C. Where possible drive ALL of our new and renewal business to our strategic partners who are paying Willis added incentives for year end growth results. (Emphasis supplied, but ALL capitalized in original.) Willis—26264.
11. In a November 11, 2003 e-mail from the Chief Marketing Officer of Willis North America to the regional and national marketing team, he wrote, "Don't forget the advantages of placing as much business as possible with the carriers we have negotiated special deals with, as you look for ways to maximize revenues the last few months of this year and into 2004." Willis—54752.

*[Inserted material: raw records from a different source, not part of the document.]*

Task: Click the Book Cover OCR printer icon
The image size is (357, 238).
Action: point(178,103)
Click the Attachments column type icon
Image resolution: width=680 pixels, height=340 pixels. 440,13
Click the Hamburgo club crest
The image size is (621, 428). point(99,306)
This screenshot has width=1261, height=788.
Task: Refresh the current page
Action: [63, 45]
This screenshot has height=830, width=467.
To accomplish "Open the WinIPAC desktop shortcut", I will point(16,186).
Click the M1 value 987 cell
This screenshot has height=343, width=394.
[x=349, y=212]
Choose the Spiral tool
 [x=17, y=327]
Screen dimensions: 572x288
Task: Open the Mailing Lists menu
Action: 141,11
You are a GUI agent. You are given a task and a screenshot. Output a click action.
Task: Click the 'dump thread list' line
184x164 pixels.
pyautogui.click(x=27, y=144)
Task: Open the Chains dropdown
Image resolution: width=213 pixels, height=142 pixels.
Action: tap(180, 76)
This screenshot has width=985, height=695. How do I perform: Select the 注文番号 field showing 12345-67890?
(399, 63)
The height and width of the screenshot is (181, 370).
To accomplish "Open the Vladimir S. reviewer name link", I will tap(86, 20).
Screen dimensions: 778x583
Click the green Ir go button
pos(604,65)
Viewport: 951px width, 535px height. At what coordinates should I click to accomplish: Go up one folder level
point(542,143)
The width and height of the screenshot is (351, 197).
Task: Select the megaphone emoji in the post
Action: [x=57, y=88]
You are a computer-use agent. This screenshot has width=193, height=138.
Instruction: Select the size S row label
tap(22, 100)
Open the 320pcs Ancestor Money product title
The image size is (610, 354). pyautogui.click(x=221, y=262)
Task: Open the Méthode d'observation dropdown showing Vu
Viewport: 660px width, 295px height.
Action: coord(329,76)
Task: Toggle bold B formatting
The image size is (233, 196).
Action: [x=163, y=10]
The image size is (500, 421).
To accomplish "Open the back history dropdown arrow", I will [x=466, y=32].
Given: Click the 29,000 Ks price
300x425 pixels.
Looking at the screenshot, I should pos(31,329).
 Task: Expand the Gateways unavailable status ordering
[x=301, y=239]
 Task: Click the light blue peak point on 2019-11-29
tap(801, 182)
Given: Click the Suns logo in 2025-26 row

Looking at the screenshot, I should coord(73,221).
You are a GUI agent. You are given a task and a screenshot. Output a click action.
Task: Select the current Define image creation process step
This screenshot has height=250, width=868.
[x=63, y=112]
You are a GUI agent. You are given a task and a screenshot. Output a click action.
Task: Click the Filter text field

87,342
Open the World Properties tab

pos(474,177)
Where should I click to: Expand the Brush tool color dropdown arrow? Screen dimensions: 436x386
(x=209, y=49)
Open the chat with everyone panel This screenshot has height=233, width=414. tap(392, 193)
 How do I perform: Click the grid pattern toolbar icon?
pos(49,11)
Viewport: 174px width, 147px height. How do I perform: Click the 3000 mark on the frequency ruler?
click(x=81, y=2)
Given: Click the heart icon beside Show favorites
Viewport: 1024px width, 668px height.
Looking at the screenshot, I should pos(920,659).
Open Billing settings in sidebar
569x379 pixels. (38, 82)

12. In some instances Willis personnel were ordered to give business to a specific carrier unless there were "compelling reasons" not to. For example, in an August 26, 2003 e-mail, the Marketing Manager of Willis—Portland told the Northwest marketing team:
Corporate marketing has signed a contingency agreement with Hartford Steam Boiler making them our preferred Strategic partner for this class of business. Therefore I am mandated to place all B&M with them unless there is a very compelling reason not to. If you will remember, the whole marketing dept. concept was originally predicated on the fact that we would limit our markets to some strategic markets where we would place 80% of our business. (Emphasis supplied.) Willis—29760
13. Moreover, Willis made it clear to insurers that signing contingent fee agreements with it would mean that Willis would steer business to those carriers. During negotiation of a 2004 agreement with ACE, James Drinkwater e-mailed Susan Rivera, president of ACE, on December 11, 2003 as follows: "One final comment, and possibly most importantly, the quicker I can get word to our offices that we have agreed to a partnership for 2004 the more opportunity that we may have to get off to a good start in 2004 and focus on writing January 1st business." Willis—44448 - 49
14. Indeed, when Willis decided in late 2003 that it would establish the job title of Carrier Advocate to manage the Partner Market relationships, Damian Chapman, who was to be appointed to one of those new positions, drafted an e-mail notification to be sent to the Willis North America regional offices. That draft spelled out explicitly that "[f]ocusing on our "Partner' markets will require premium flows to be restructured as non partner markets are de-emphasized." Willis—44136. James Drinkwater edited out this clear admission that carriers who did not pay contingents would have their business suffer, changing Chapman's language to, "[f]ocusing on our "Partner' markets will require the management of our premium flows and the overall relationship." Willis—44157 - 58. Notwithstanding Drinkwater's euphemism, the intent was clear: premiums would be shifted to "Partners', i.e. to carriers having contingent agreements with Willis, and away from carriers having none.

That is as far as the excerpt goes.